Here’s how brain_loo_lines() works.

brain_loo_lines(m7.1, row = 1) %>% 
  glimpse()

## Rows: 100
## Columns: 3
## $ mean_brain_std <dbl> 0.2476051, 0.2536389, 0.2596727, 0.2657065, 0.2717403, 0.2777741, 0.2838079…
## $ mass_std       <dbl> -2.0000000, -1.9595960, -1.9191919, -1.8787879, -1.8383838, -1.7979798, -1.…
## $ row            <dbl> 1, 1, 1, 1, 1, 1, 1, 1, 1, 1, 1, 1, 1, 1, 1, 1, 1, 1, 1, 1, 1, 1, 1, 1, 1, …

Working within the tidyverse paradigm, we’ll make a tibble with the predefined row values. We will then use purrr::map() to plug those row values into brain_loo_lines(), which will return the desired posterior mean values for each corresponding value of mass_std. Then we pump those values into ggplot() and customize the appearance of our plots from there.

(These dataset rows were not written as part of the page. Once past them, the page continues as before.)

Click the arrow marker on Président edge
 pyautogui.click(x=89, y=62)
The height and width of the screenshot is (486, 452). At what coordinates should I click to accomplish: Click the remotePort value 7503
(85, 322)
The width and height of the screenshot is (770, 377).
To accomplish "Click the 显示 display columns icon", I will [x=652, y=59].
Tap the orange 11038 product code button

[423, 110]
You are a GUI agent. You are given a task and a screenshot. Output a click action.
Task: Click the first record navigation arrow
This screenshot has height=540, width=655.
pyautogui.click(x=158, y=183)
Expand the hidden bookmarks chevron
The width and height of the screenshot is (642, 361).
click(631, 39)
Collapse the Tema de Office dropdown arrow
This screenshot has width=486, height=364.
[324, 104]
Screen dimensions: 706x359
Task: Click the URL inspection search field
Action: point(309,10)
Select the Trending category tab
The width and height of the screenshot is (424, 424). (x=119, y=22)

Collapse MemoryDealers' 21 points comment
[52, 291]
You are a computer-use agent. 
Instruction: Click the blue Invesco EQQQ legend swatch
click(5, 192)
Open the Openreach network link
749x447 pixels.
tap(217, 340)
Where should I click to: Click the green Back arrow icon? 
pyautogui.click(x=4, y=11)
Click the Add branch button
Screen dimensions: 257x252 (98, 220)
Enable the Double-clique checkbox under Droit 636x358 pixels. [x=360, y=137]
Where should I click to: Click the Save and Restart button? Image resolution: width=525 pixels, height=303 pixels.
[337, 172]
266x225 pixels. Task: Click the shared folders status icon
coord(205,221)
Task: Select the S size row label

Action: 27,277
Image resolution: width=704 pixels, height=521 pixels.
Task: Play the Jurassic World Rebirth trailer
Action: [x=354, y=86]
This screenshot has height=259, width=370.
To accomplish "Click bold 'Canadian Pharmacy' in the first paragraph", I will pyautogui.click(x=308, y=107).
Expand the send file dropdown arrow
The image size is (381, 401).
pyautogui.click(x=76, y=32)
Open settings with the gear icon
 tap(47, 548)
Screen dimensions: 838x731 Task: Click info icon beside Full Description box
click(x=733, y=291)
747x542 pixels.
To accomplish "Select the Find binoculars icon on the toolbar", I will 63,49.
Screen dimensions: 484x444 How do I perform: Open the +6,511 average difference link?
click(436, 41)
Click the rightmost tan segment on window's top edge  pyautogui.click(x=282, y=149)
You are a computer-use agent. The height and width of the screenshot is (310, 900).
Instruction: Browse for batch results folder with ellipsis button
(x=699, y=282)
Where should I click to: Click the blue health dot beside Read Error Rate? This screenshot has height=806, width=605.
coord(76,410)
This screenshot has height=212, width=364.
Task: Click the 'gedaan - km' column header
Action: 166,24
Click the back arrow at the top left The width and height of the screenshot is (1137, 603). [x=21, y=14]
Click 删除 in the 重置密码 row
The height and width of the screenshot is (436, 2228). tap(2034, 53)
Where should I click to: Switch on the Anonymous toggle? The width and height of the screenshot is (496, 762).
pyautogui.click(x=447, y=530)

# This still needs to be converted to ggformula 

fig7.4 <- function(quap_fit) {
  title <- deparse(substitute(quap_fit))
  
  purrr::map(1:7, ~brain_loo_lines(quap_fit = quap_fit, row = .)) %>% 
  bind_rows() %>% 
    gf_line(mean_brain_std ~ mass_std, color = ~row, group = ~ row,
            size = 1/2, alpha = 1/2) %>%
    gf_point(brain_std ~ mass_std, data = Brains, color = ~(1:nrow(Brains)), 
             inherit = FALSE) %>%
    gf_labs(subtitle = title,
       x = "body mass (standardized)",
       y = "brain volume (standardized)") %>%
    gf_refine(
      coord_cartesian(xlim = range(Brains$mass_std),
                      ylim = range(Brains$brain_std))
    )
}

p1 <- fig7.4(quap_fit = m7.1)
p2 <- fig7.4(quap_fit = m7.2)
p1 + p2

Notice that the straight lines hardly vary, while the curves fly about wildly. This is a general contrast between underfit and overfit models: sensitivity to the exact composition of the sample used to fit the model (p. 201).

Where do we go from here?

We would like a way to estimate how well a model might do on new data (different from the data used to train the model, but drawn from the same population or process).